Maisie no se echó a llorar de nuevo: se había librado de toda su reserva de lágrimas y estaba ya vacía y agotada.
—Mamá y papá mandan mensajes una y otra vez para que vuelva; dicen que enviarán a Jem para que me recoja. —Maggie contuvo el aliento ante la idea del regreso de Jem—. Les doy largas —continuó Maisie—, pensando que será mejor tener al niño aquí. La señora Blake ha dicho que me puedo quedar y dar a luz en su casa. Luego podría..., podría darlo en adopción y volver a casa y nadie lo sabría. Si fuese niña me bastaría con ir a la vuelta de la esquina, al asilo de huérfanas y..., y...
—¿Qué pasa si es niño?
—No..., no lo sé. —Maisie retorcía una y otra vez una esquina de su delantal—. Encontraría algún sitio para... —No pudo terminar la frase y empezó otra distinta—: Será difícil quedarse aquí, con él en la puerta de al lado. —Alzó los ojos con gesto temeroso a las ventanas de John Astley, luego volvió la cara y se caló el sombrero de manera que nadie pudiera reconocerla desde allí—. A veces oigo su voz a través de las paredes y no sabes cómo hace que me sienta... —Maisie se estremeció.
—¿Lo sabe? —Maggie hizo un gesto en dirección al vientre de su amiga.
—¡No! ¡No quiero que lo sepa!
—Pero podría ayudar..., darte algún dinero, al menos. —Incluso mientras hablaba Maggie se daba cuenta de lo improbable de semejante iniciativa por parte de John Astley—. Es una lástima que su padre no esté en Londres..., podría hacer algo por ti: después de todo se trata de su nieto.
Maisie se estremeció de nuevo al escuchar aquella palabra.
—No, no lo haría. Estoy segura. Oí lo que le decía a la señorita Devine. Ya sabes, la que bailaba en la cuerda floja. Estaba en la misma situación que yo, y por el mismo hombre. El señor Astley se portó horriblemente con ella..., la echó del circo. No me ayudaría. —Miró a la valla de ladrillo que separaba a los Blake de la señorita Pelham—. La señorita Devine fue muy amable conmigo una vez. Me pregunto qué habrá hecho.
—Eso te lo puedo decir yo —respondió Maggie—. He oído que se volvió a Escocia a tener su hijo.
—¿Eso hizo? —Maisie se animó un poco con la noticia—. ¿En serio?
—¿Es lo que quieres hacer tú, volver a Dorsetshire?
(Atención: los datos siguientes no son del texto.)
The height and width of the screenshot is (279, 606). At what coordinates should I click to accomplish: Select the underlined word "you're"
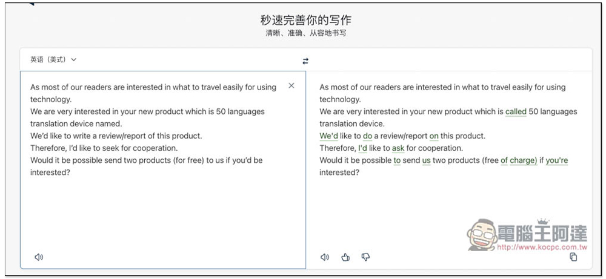(x=557, y=160)
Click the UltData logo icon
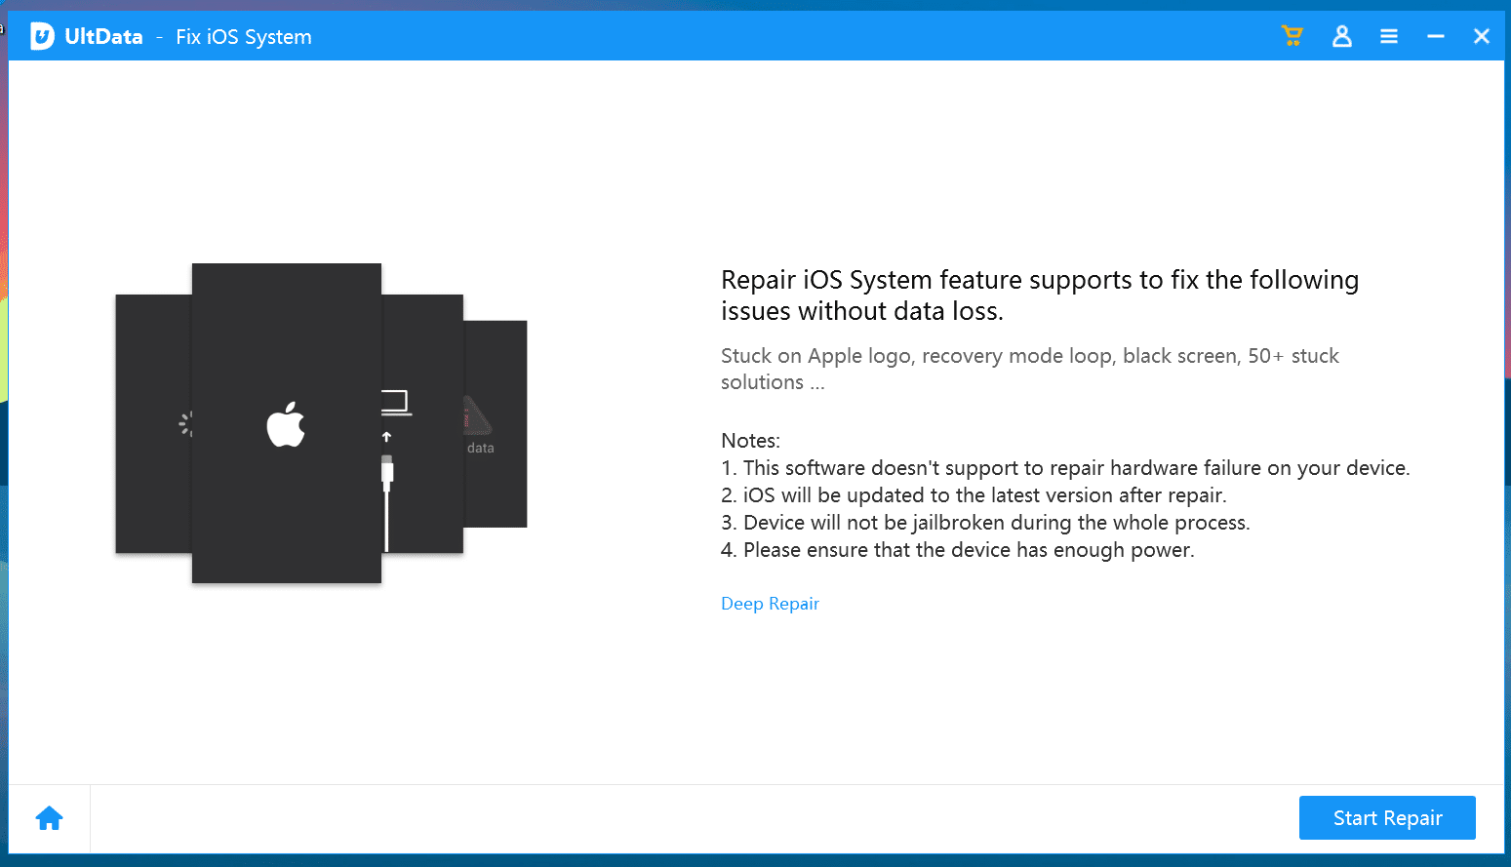The image size is (1511, 867). pos(42,36)
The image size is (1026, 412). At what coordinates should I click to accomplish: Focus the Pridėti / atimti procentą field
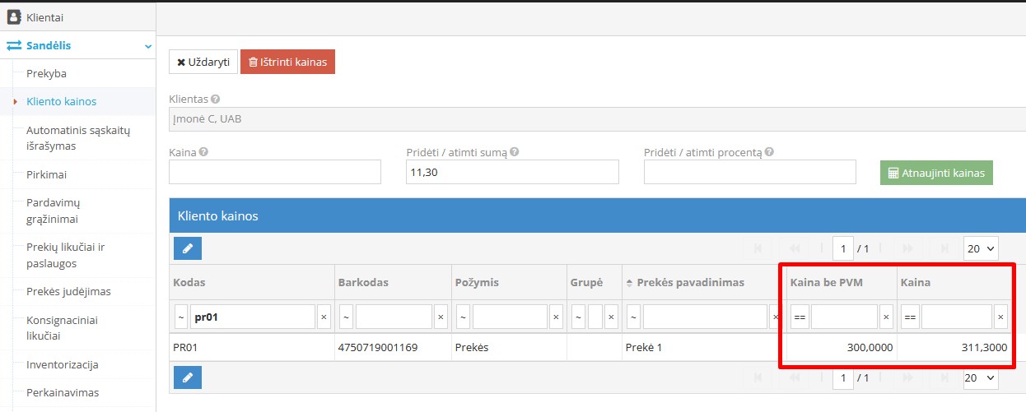click(x=749, y=172)
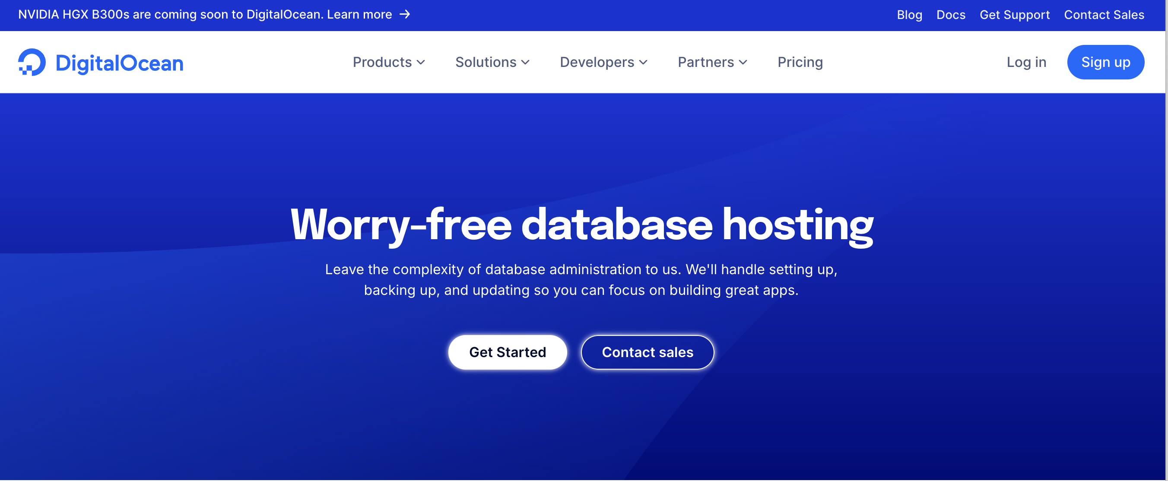Expand the Partners dropdown chevron

[x=743, y=63]
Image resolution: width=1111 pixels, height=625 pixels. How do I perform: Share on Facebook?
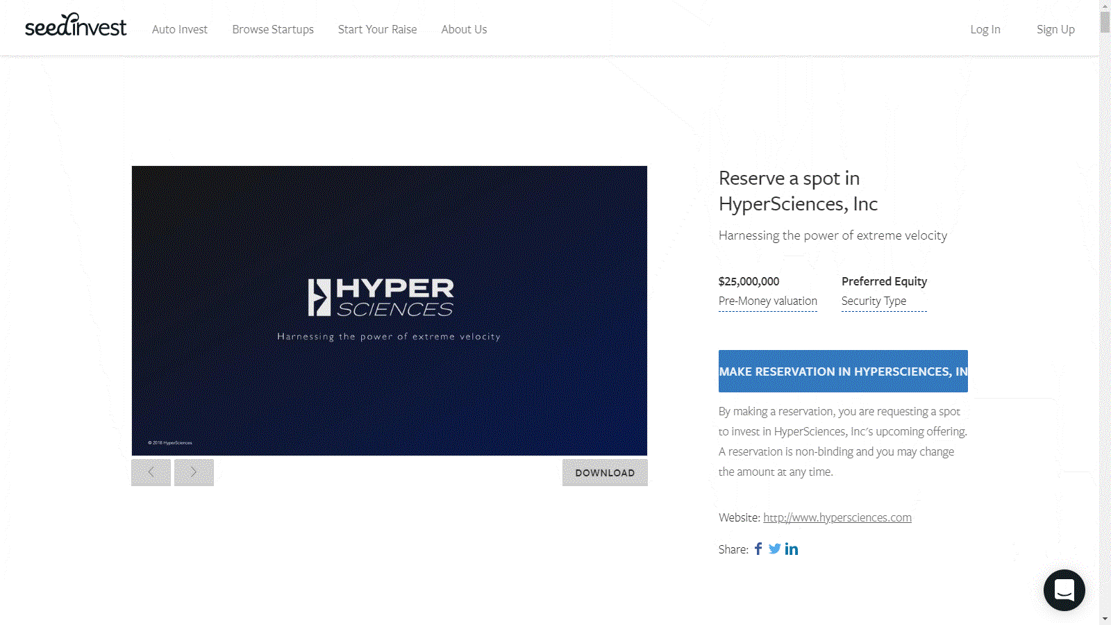click(x=758, y=549)
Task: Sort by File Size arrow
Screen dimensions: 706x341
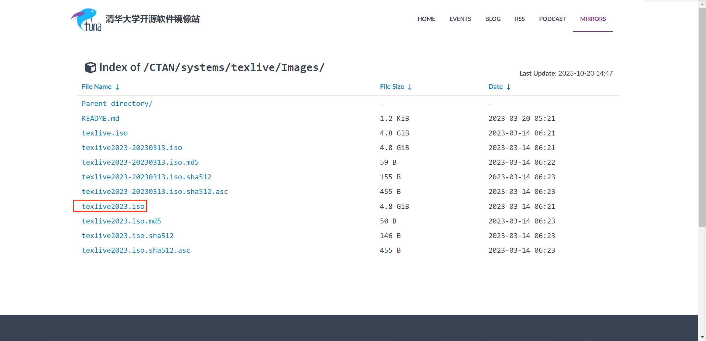Action: [410, 87]
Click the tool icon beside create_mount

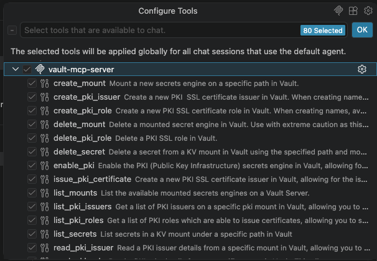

—Sí, sí, querría volver. El señor y la señora Blake han sido muy buenos conmigo, y les estoy muy agradecida, pero echo de menos a mis padres y sobre todo a Jem. Lo echo de menos horriblemente.
—Yo también —dijo Maggie sin poder contenerse, muy agradecida por haber encontrado a alguien que compartía sus sentimientos—. También yo lo echo de menos horriblemente. —Después de una pausa, añadió—: Deberías volver a casa, entonces. Tu familia te aceptaría, ¿verdad que sí?
—Eso creo. Pero ¿cómo voy a llegar hasta allí? No tengo dinero y, además, no puedo ir sola, porque el niño está casi al llegar. Y no me atrevo a pedirles nada a los Blake..., están muy ocupados estos días y, ¿sabes?, aunque vivan en una casa grande, en realidad andan muy escasos de dinero. El señor Blake no vende mucho de lo que hace porque es muy..., muy..., bueno, difícil de entender. Me parece que incluso la señora Blake no sabe a veces lo que quiere decir. ¡Ay, Maggie! ¿Qué vamos a hacer?
Maggie no escuchaba en realidad, estaba más bien pensando. Era como si tuviera delante una historia con un comienzo y un nudo muy concretos y ahora dependiese de ella que llegara felizmente a su desenlace.
—No te preocupes, Maisie —dijo—. Ya sé lo que hay que hacer.